◆ **Challenge**
Return every line of the material below that contains the string "height", matching case exactly.

◆ **Input for this task**

________

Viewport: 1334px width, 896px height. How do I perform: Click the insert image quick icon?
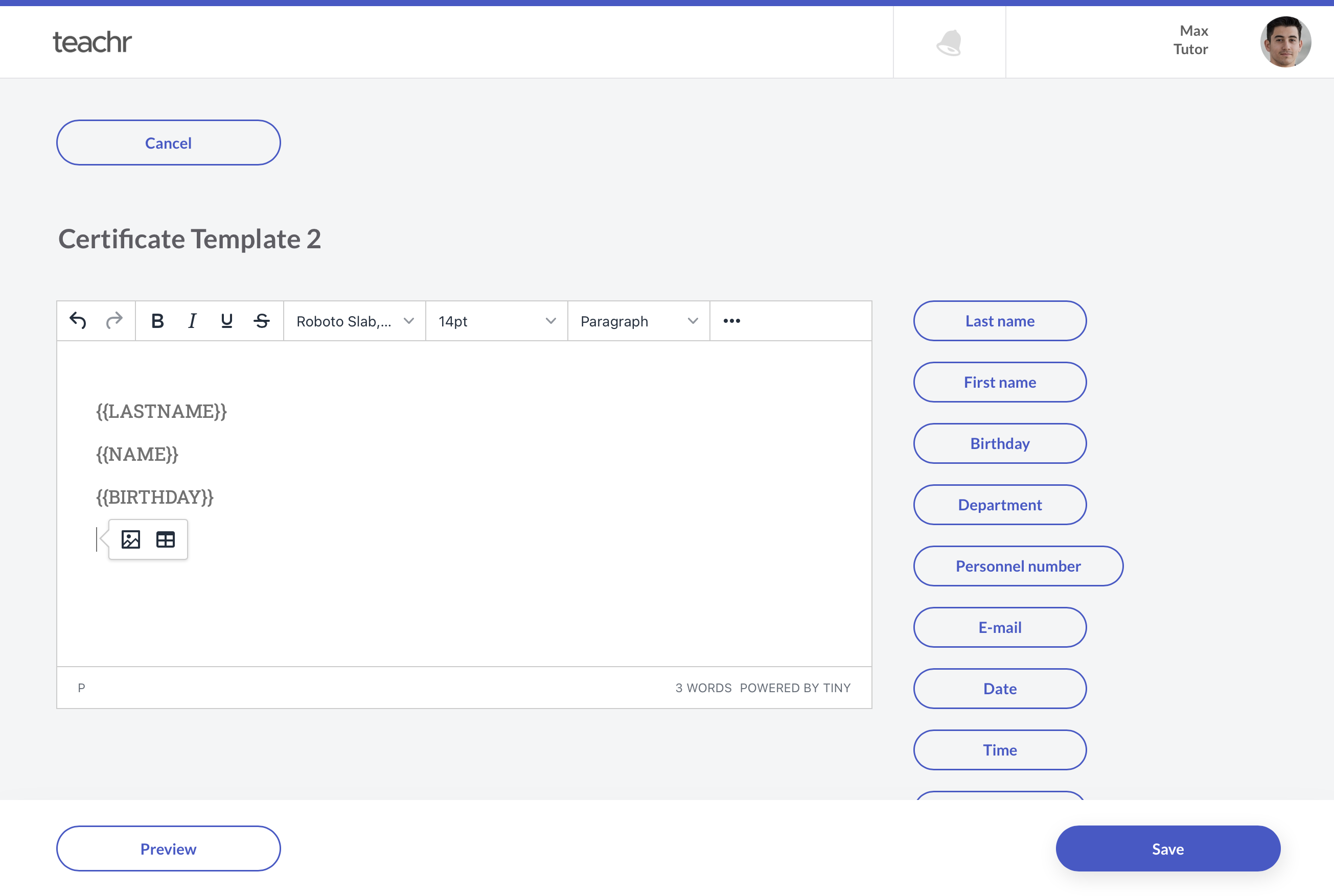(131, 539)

________

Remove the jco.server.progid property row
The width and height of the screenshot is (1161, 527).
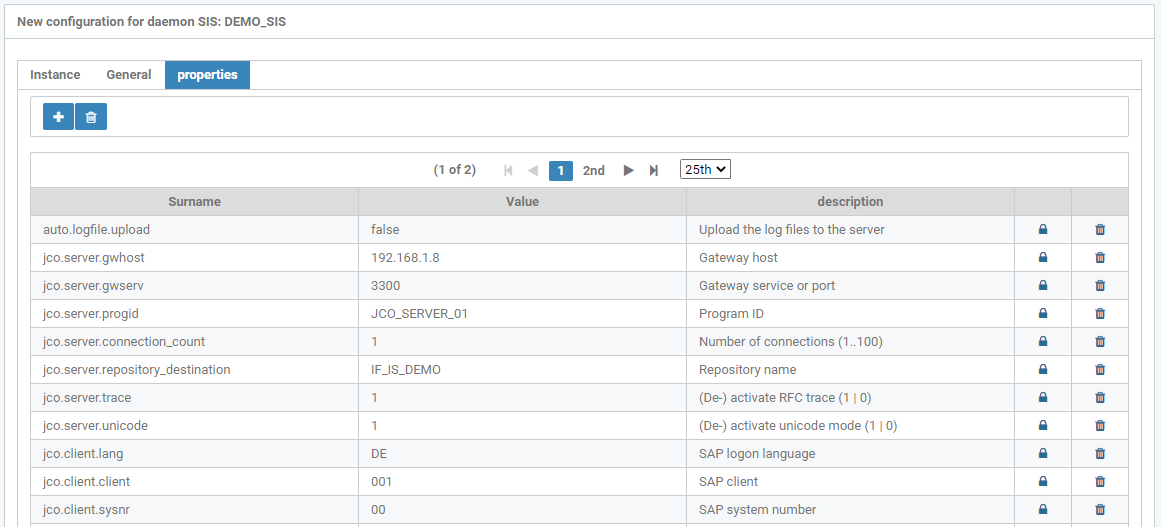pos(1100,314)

________

◆ **Written answer**
Viewport: 1334px width, 896px height. How do I perform: Click the insert image quick icon?
The width and height of the screenshot is (1161, 527).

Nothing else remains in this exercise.